# PowerMac G3 333 tour sans affichage



## Berthold (9 Avril 2006)

Je viens de recevoir une cargaison de vieux Macs. Pas le temps de les regarder maintenant, une ribambelle de Performa, de Quadra, et parmi tout ça, il y en a un qui m'intéresse beaucoup :
un *PowerMac G3 333* tour. Il n'affiche rien au démarrage après le boïng : écran gris avec un pointeur de souris noir en haut à gauche (position d'origine).

Carte vidéo à changer, ou ça peut venir d'autre chose ?
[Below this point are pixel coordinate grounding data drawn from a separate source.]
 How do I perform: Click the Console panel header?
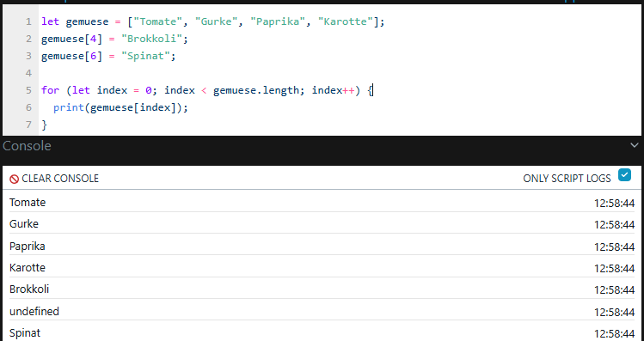click(x=28, y=146)
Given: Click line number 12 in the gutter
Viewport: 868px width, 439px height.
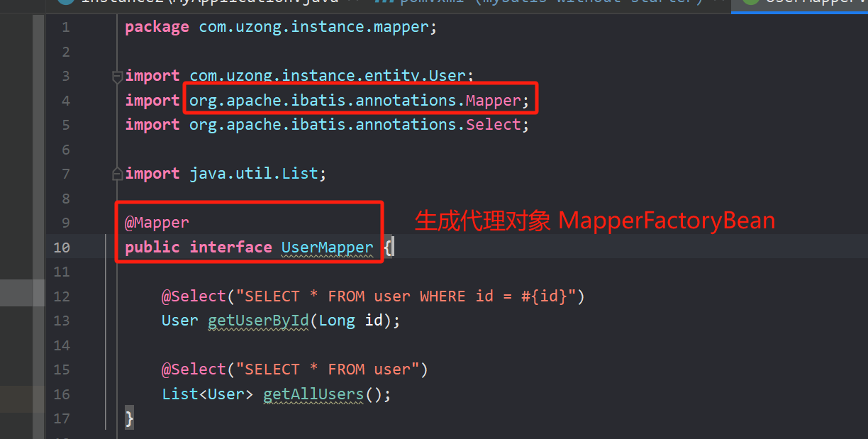Looking at the screenshot, I should [x=62, y=296].
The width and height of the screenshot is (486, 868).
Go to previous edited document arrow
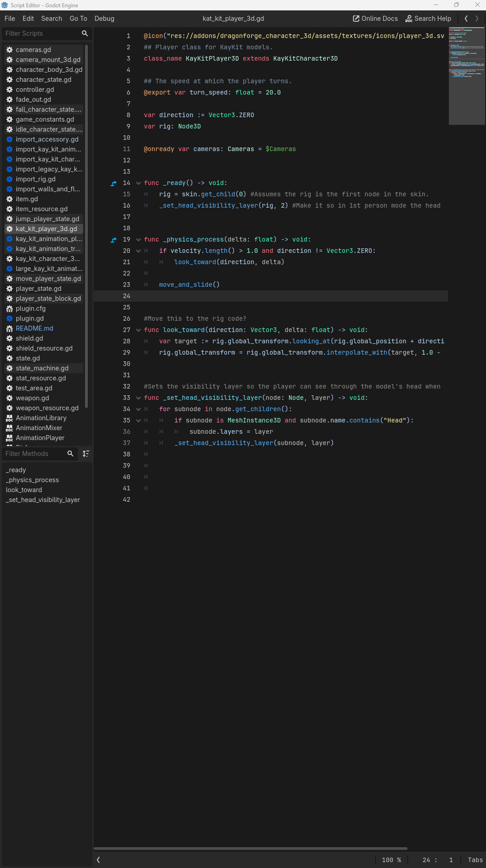[466, 19]
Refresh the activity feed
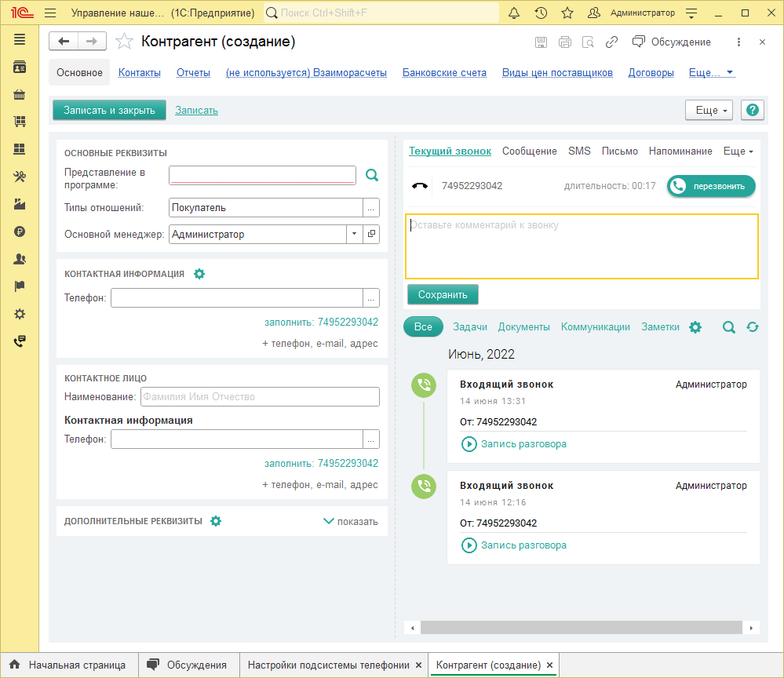 click(x=753, y=327)
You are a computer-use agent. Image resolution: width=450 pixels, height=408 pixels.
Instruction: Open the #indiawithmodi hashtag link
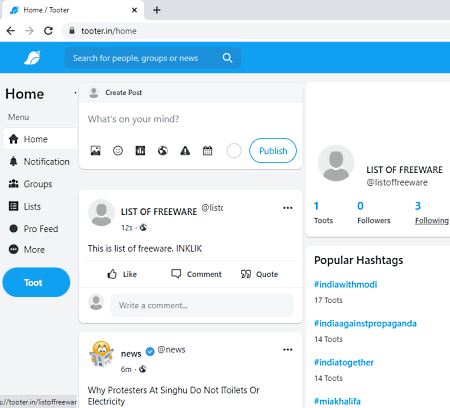pos(345,284)
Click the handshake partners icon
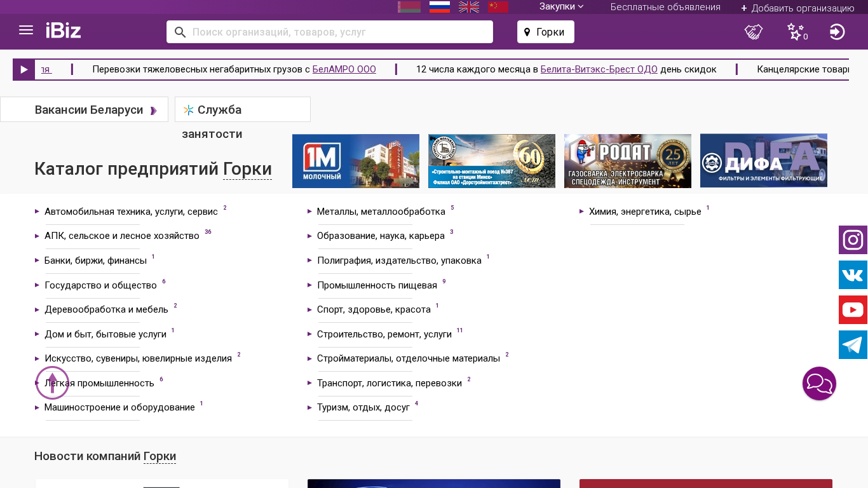Image resolution: width=868 pixels, height=488 pixels. coord(754,32)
Si c'est la carte vidéo, je peux trouver ça sur une machine plus ancienne ?


----------



## Pascal 77 (9 Avril 2006)

S'il affiche un écran gris avec le pointeur de la souris, c'est que la carte vidéo fonctionne. G3/333, c'est un blanc/bleu, essaie de le démarrer sur un CD pour voir !


----------



## Invité (9 Avril 2006)

Essaie de démarrer avec les extensions désactivées (touche majuscule non permanente enfoncée) dès le "boing".


----------



## Pascal 77 (9 Avril 2006)

Là, ça ne sert à rien, je pense. Les extensions commencent à se charger bien longtemps après l'apparition de la "fenêtre Mac OS", donc, là, le problème est autre. Selon ce qu'il a dit, il ne voit même pas apparaître cette fenêtre, ni même le petit mac souriant, ou la disquette avec le point d'interrogation ou le "sad Mac".  Berthold, essaie de zapper la pram, pour voir si ça à de l'effet.


----------



## Berthold (9 Avril 2006)

Merci de votre intérêt. Premiers essais :

Booter sur CD : impossible.

Zapper la PRAM : sans effet.

Effectivement, chronologiquement, j'ai le boïng, et tout de suite après, le gris avec le pointeur (qui réagit bien aux mouvements de souris).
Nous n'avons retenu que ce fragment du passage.